Bond yield up for the second straight day

The benchmark 10-year government bond yield ended at 7.2318%.

Mumbai:

Government bond yields ended higher for the second straight session on Friday, as weekly auctions added to the credit supply, while higher US Treasury yields dampened appetite.

The benchmark 10-year government bond yield ended at 7.2318%. The yield closed two basis points higher at 7.2146% on Thursday. The 10-year 7.26% 2032 bond yield ended at 7.2135% after ending Thursday at 7.1859%.

India raised Rs 330 billion ($4.14 billion) through bond auctions, including Rs 130 billion of the 7.26% 2032 note, which is expected to replace the current benchmark paper soon.

However, the Reserve Bank of India partially transferred seven-year bonds at primary dealers, reflecting weak tenor demand.

Ritesh Bhusari, Deputy General Manager, Treasury, South Indian Bank said, “The fundamentals are weak and this was reflected in today’s movement.”

“The only thing stopping any major jump in yields is speculation of early progress to include Indian bonds in global indices.”

A government official said on Thursday that India wants global bond index operators to consider local settlement of its government securities, if they are involved.

Meanwhile, US Treasury yields remained in upward momentum, with the 10-year yield hovering near 3.25%, its highest level in two months, ahead of non-farm payrolls data due Friday.

Investors are expecting a strong jobs report, which could prompt more aggressive monetary tightening by the US Federal Reserve.

Traders said a major rate hike from the Fed could prompt a similar move by the RBI on September 30.

RBI has increased the repo rate by 140 bps to 5.40% in May-August.

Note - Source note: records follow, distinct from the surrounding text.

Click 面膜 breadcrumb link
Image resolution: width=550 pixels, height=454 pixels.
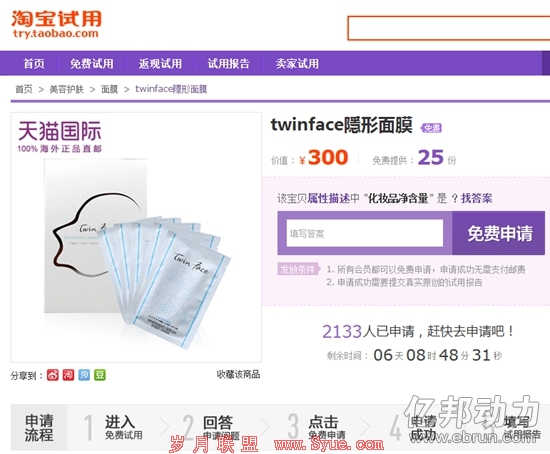click(x=109, y=89)
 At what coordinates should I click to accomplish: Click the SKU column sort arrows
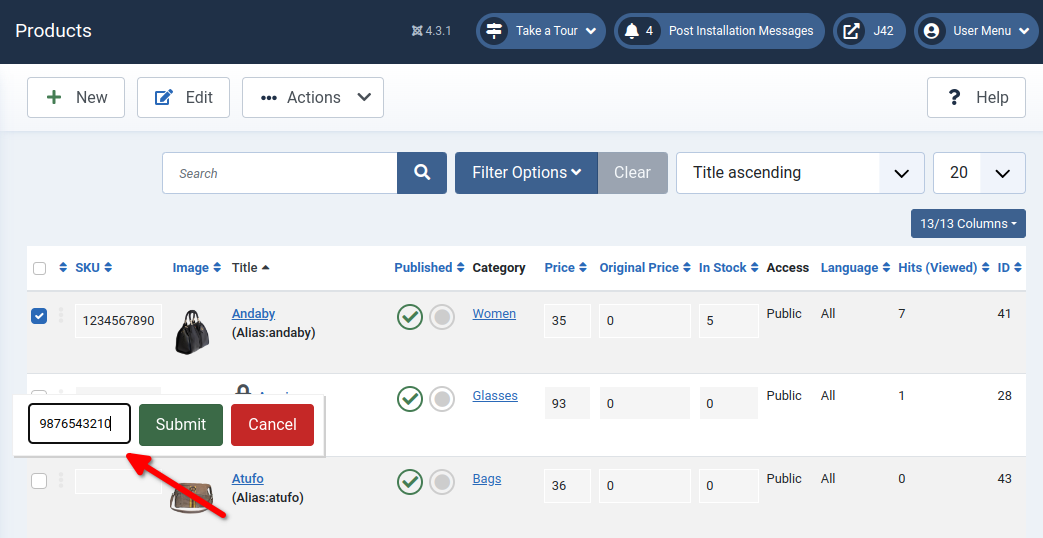[x=108, y=268]
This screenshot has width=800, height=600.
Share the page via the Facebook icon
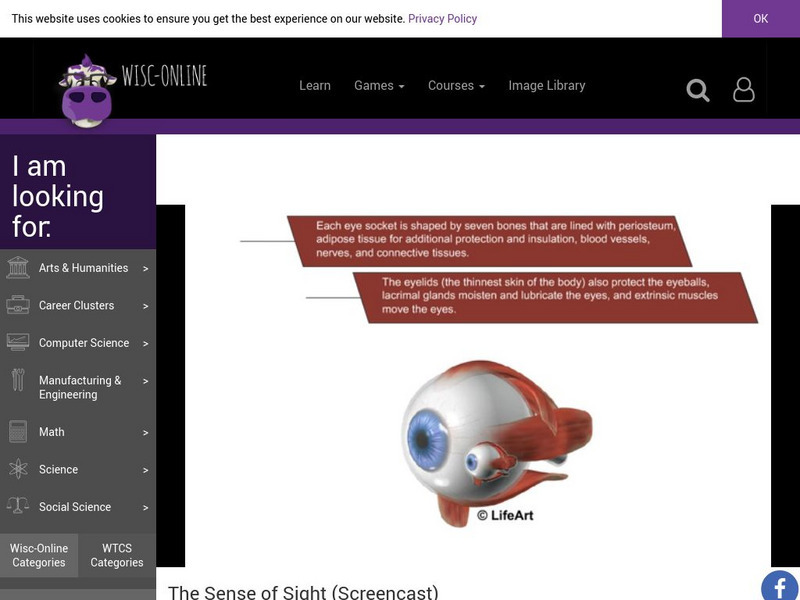[778, 588]
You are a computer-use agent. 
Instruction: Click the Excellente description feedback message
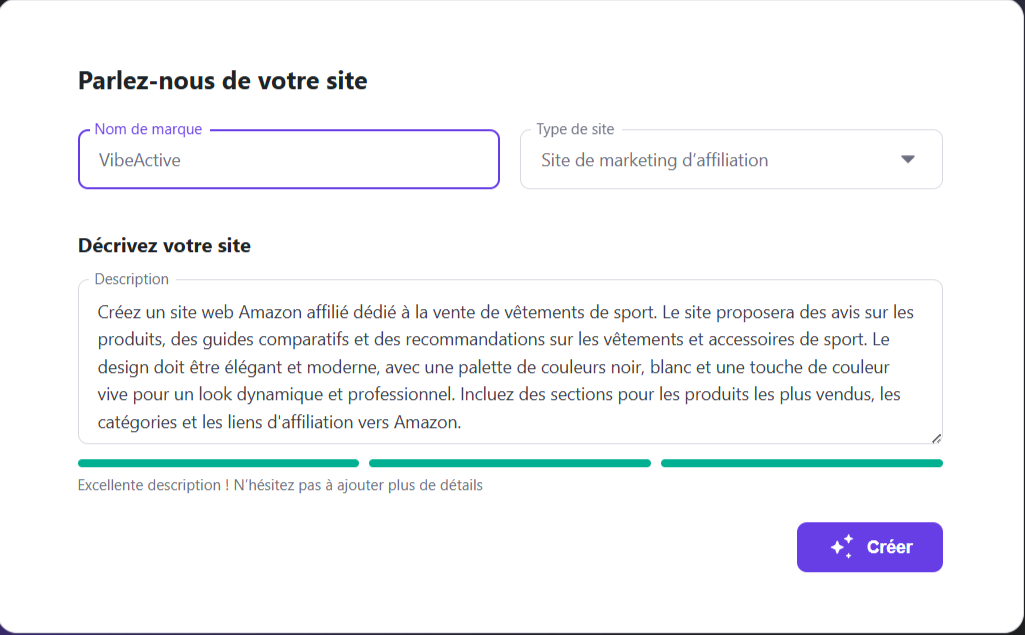pos(279,484)
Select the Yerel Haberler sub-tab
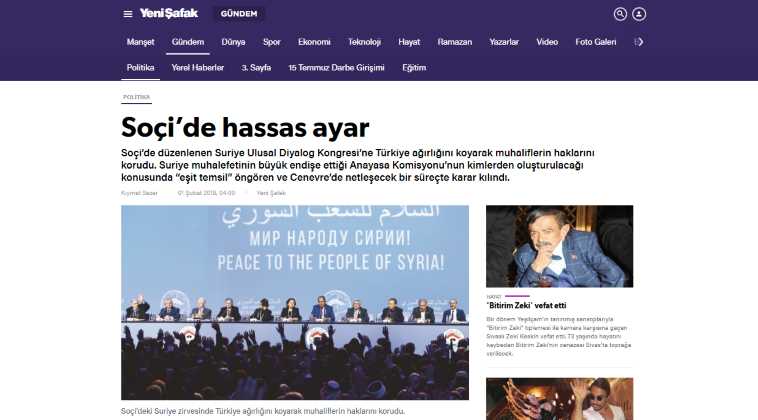This screenshot has height=420, width=758. click(198, 68)
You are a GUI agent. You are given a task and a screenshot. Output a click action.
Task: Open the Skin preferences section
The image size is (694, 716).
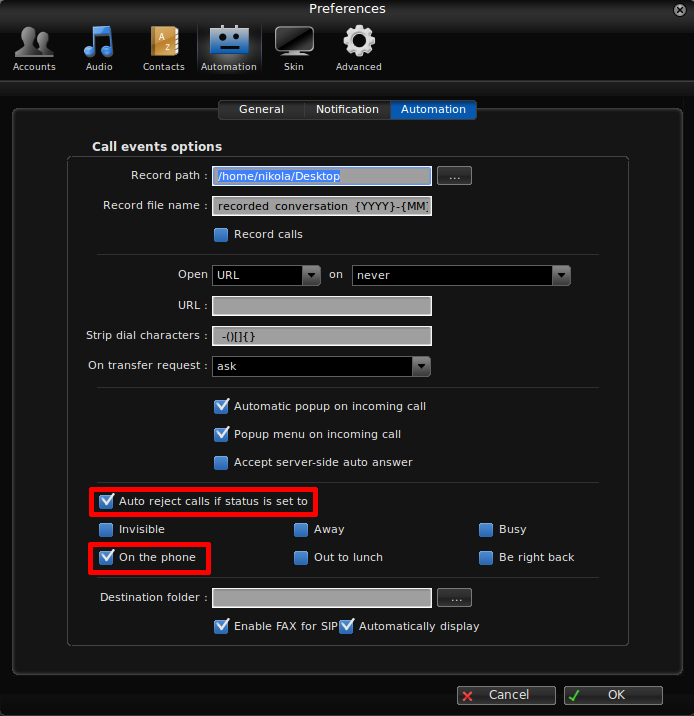pos(294,48)
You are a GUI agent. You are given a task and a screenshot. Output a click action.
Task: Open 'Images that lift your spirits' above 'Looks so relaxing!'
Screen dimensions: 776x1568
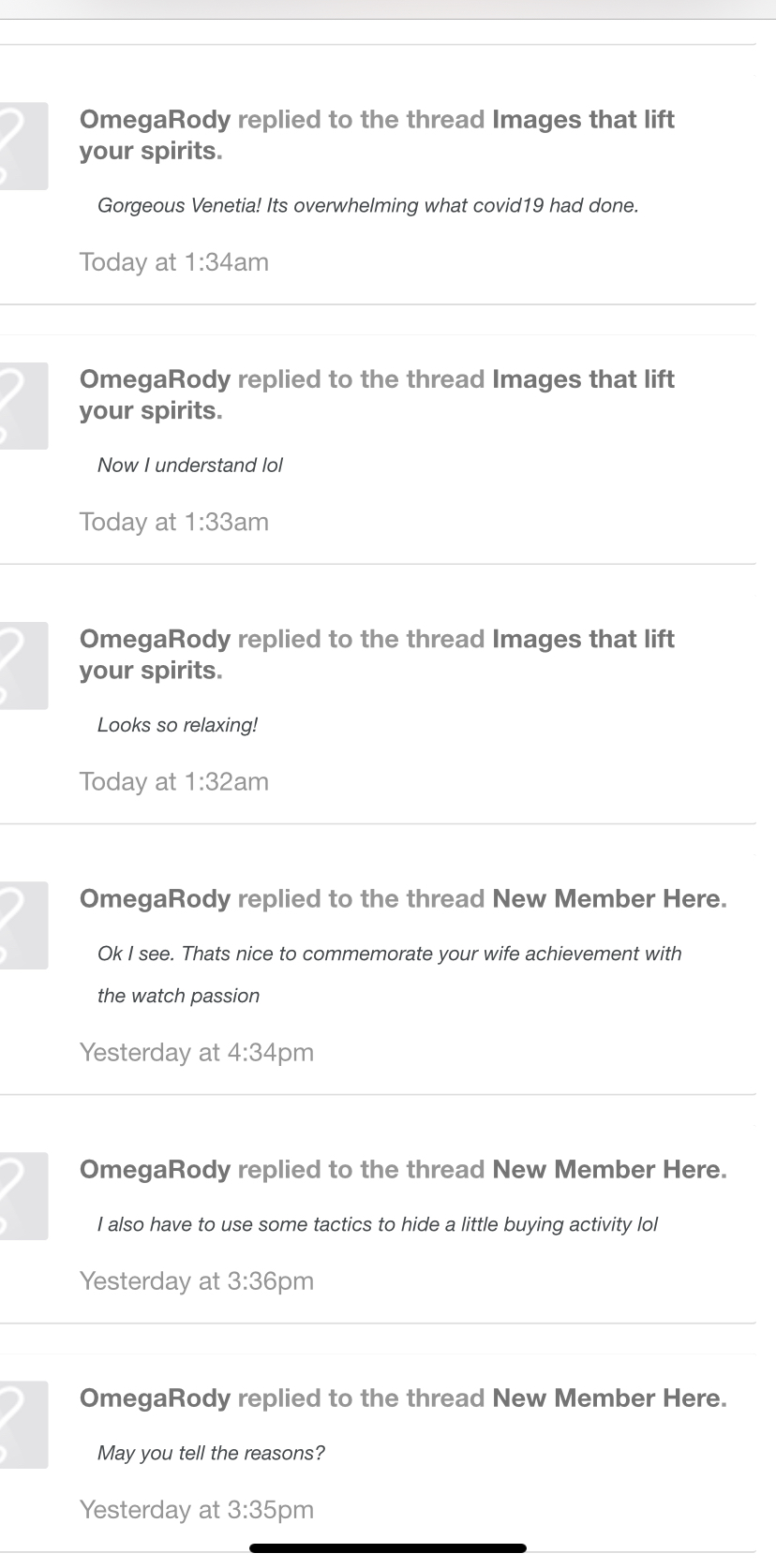[x=582, y=639]
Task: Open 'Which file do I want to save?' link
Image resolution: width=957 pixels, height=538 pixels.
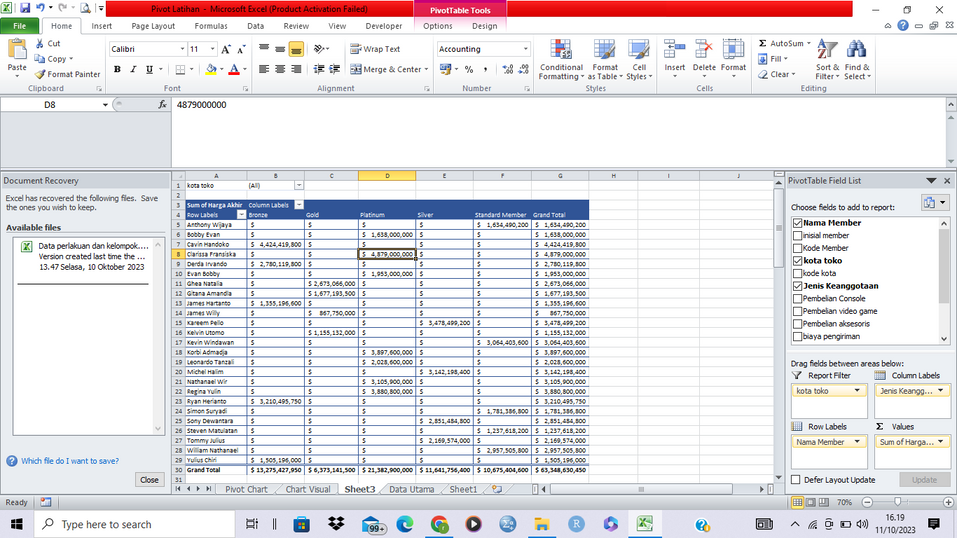Action: [x=69, y=461]
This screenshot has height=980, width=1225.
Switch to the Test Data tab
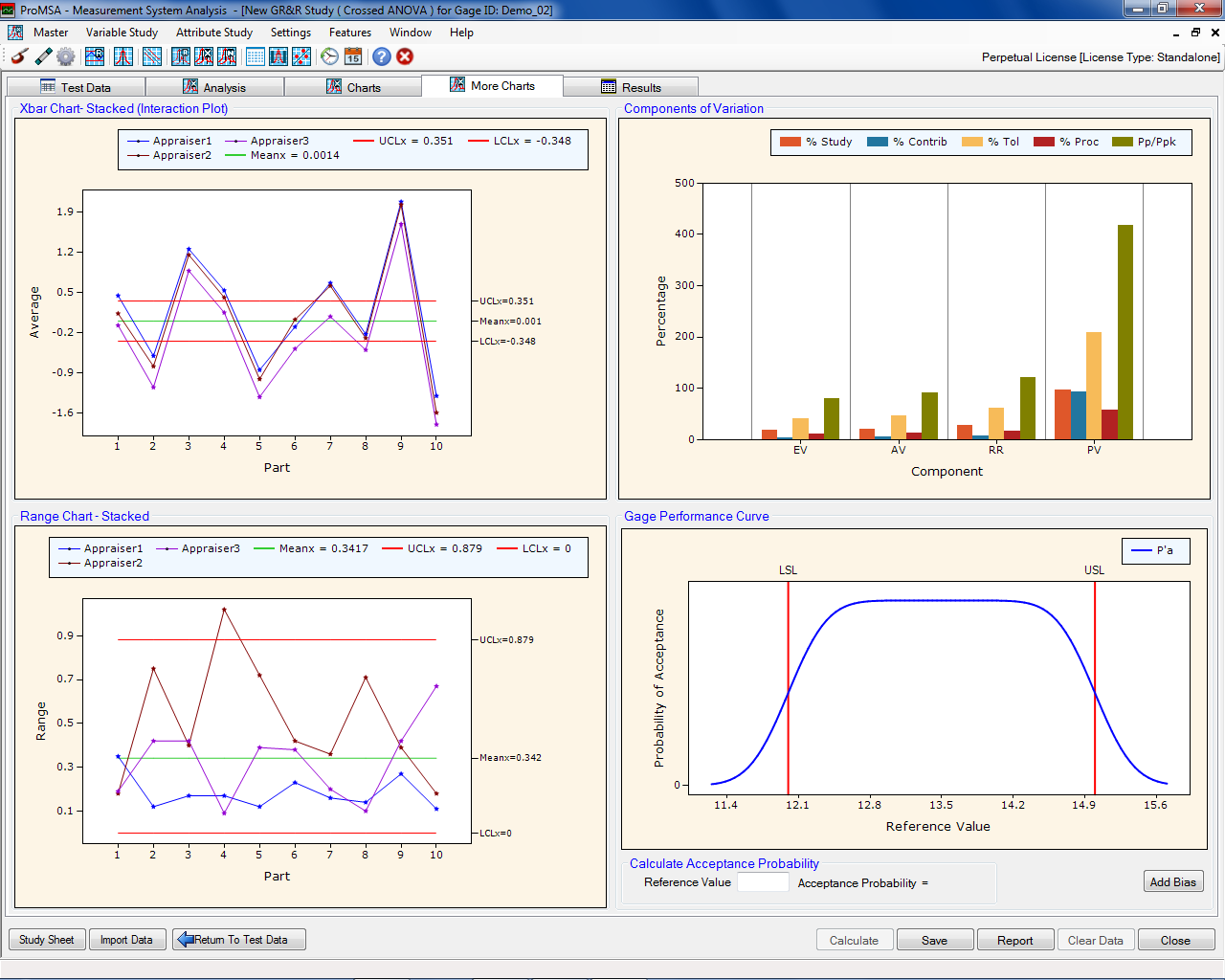point(76,87)
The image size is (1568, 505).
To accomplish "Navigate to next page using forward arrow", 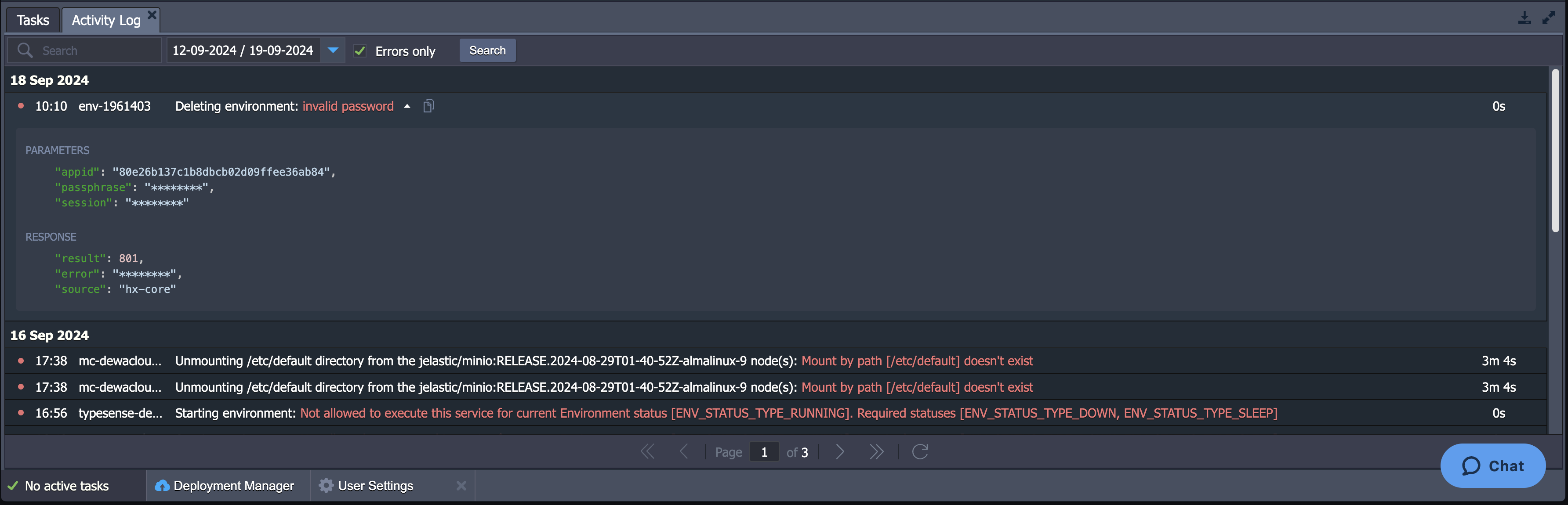I will coord(840,451).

Earlier in the day, a member of RBI’s Monetary Policy Committee (MPC) said the success of interest rate hikes to control inflation is not yet clear, and the pace of rate adjustments will depend on the state of the economy.

MPC member JR Verma told Reuters Trading: “If there is strong economic growth, we would like to accelerate the reduction in (inflation) to 4%. But, if the economy is struggling, a slower pace of adjustment would be appropriate.” ” India Forum.